DATA RECORDS ::
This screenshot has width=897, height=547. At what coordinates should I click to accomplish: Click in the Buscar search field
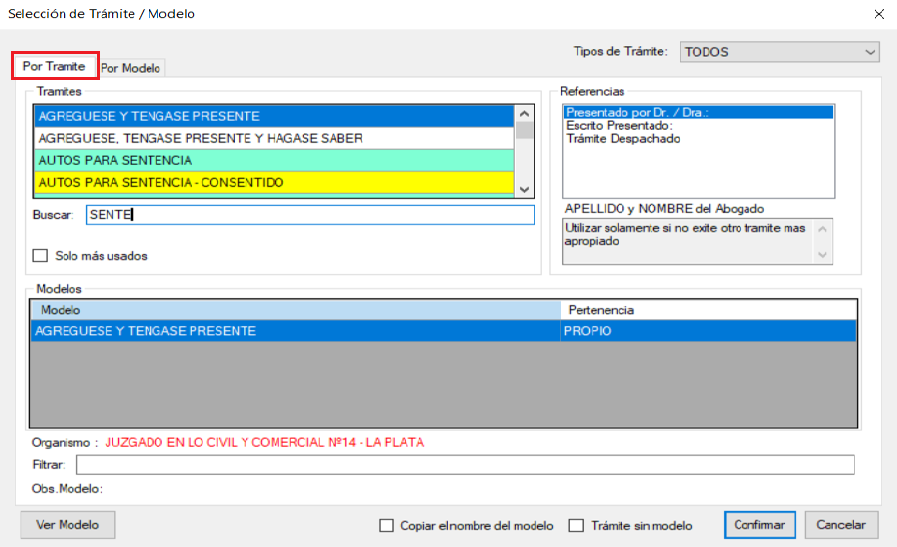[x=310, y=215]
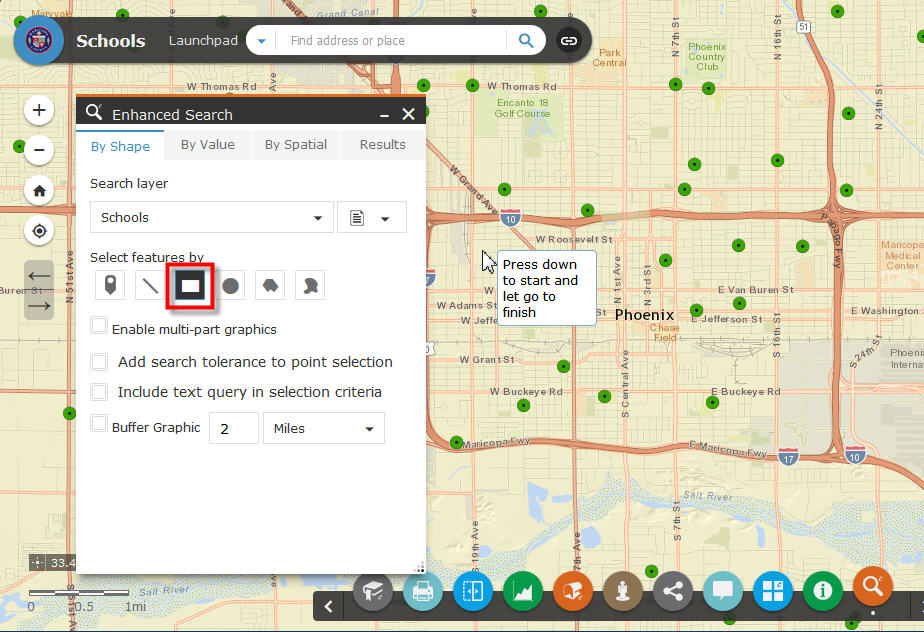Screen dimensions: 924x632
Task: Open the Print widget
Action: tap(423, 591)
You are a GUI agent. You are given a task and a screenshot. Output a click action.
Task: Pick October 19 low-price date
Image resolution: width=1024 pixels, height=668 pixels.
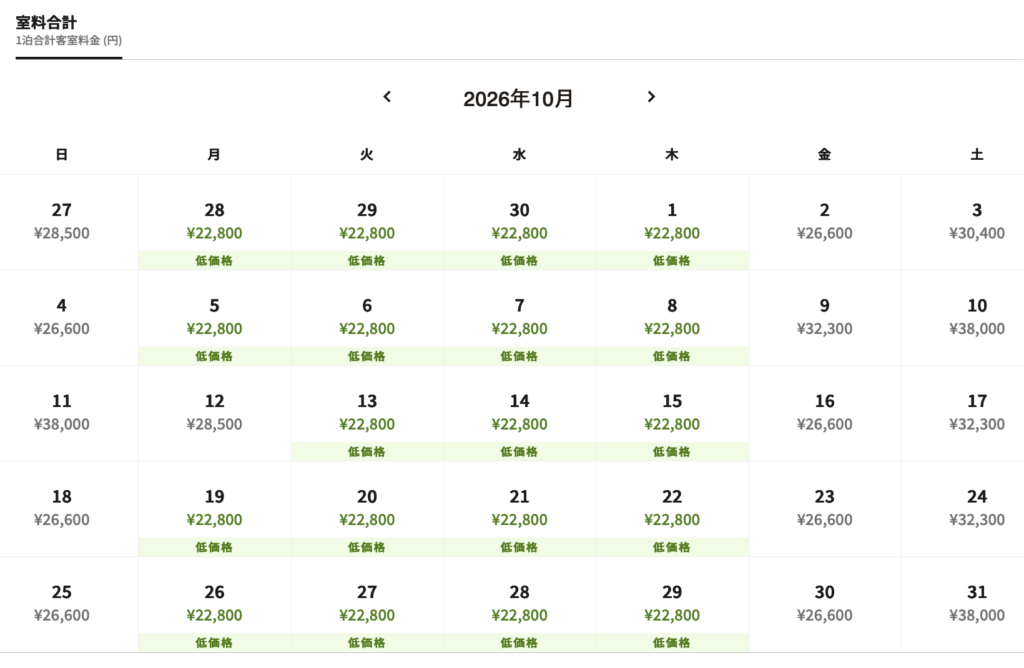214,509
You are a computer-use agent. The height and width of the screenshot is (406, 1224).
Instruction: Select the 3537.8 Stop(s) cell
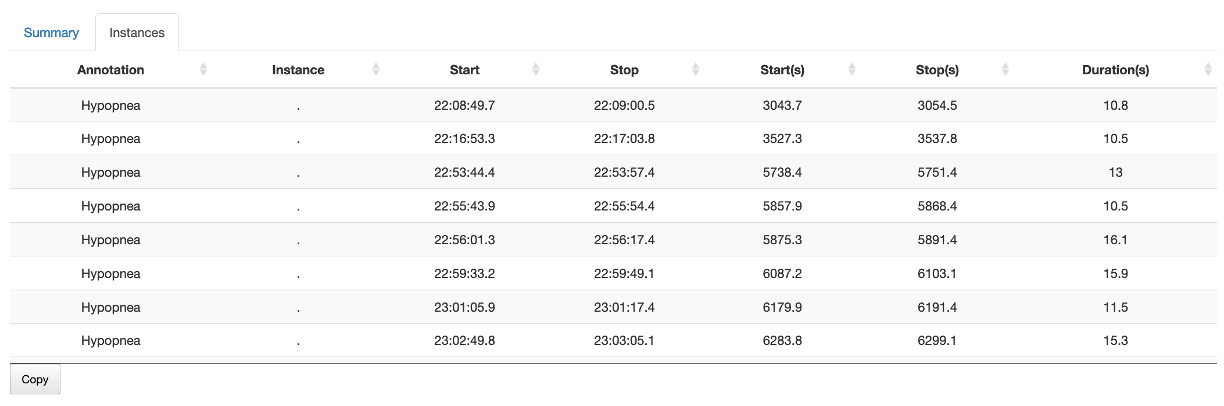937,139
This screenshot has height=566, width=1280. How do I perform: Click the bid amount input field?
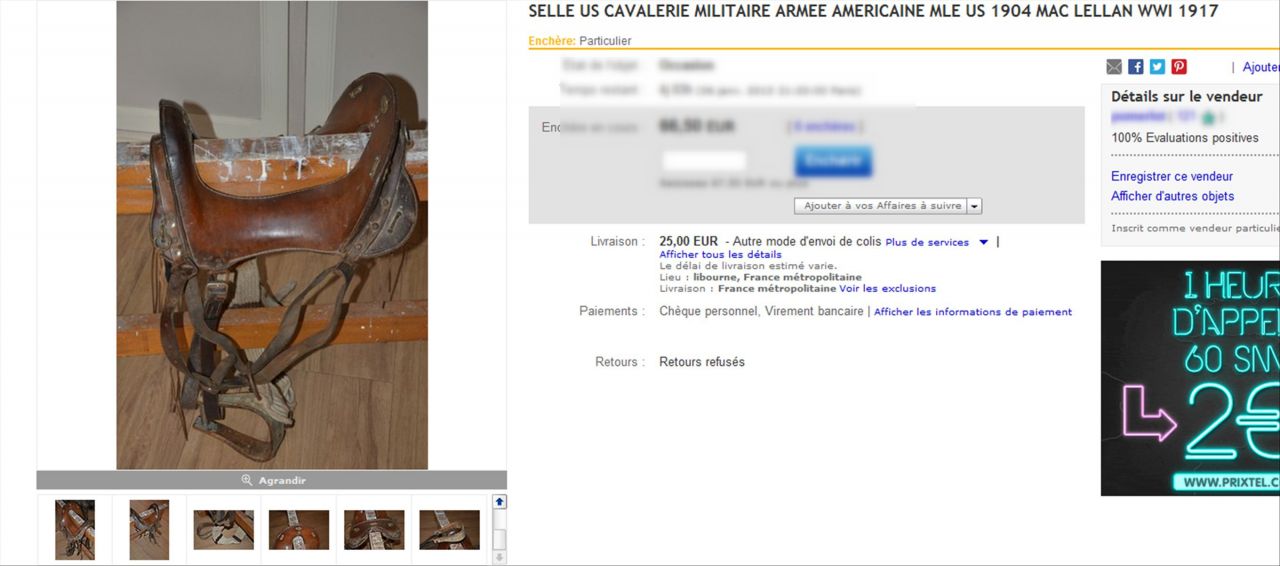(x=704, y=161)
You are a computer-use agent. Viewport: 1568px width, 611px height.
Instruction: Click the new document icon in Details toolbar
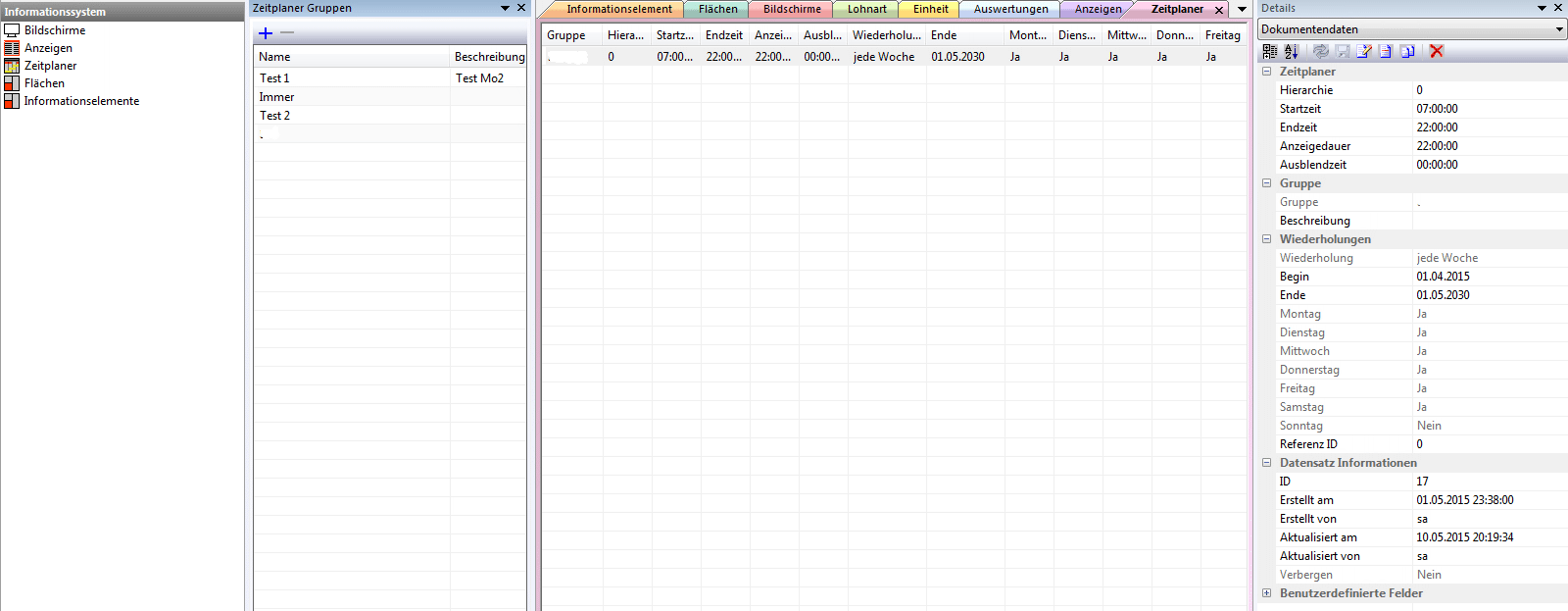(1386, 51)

TASK :: Repeat the data in full, exactly as it stands, but drop every picture.

RESPONSE BOX ::
This screenshot has width=897, height=547. At what coordinates should I click to accomplish: Click in the Buscar search field
[x=310, y=215]
Screen dimensions: 924x632
Task: Open the Print widget
Action: tap(423, 591)
You are a GUI agent. You are given a task and a screenshot. Output a click action.
Task: Pick October 19 low-price date
Image resolution: width=1024 pixels, height=668 pixels.
214,509
You are a computer-use agent. The height and width of the screenshot is (406, 1224).
Instruction: Select the 3537.8 Stop(s) cell
937,139
This screenshot has height=566, width=1280. How do I perform: Click the bid amount input field?
(x=704, y=161)
You are a computer-use agent. Viewport: 1568px width, 611px height.
Instruction: Click the new document icon in Details toolbar
(1386, 51)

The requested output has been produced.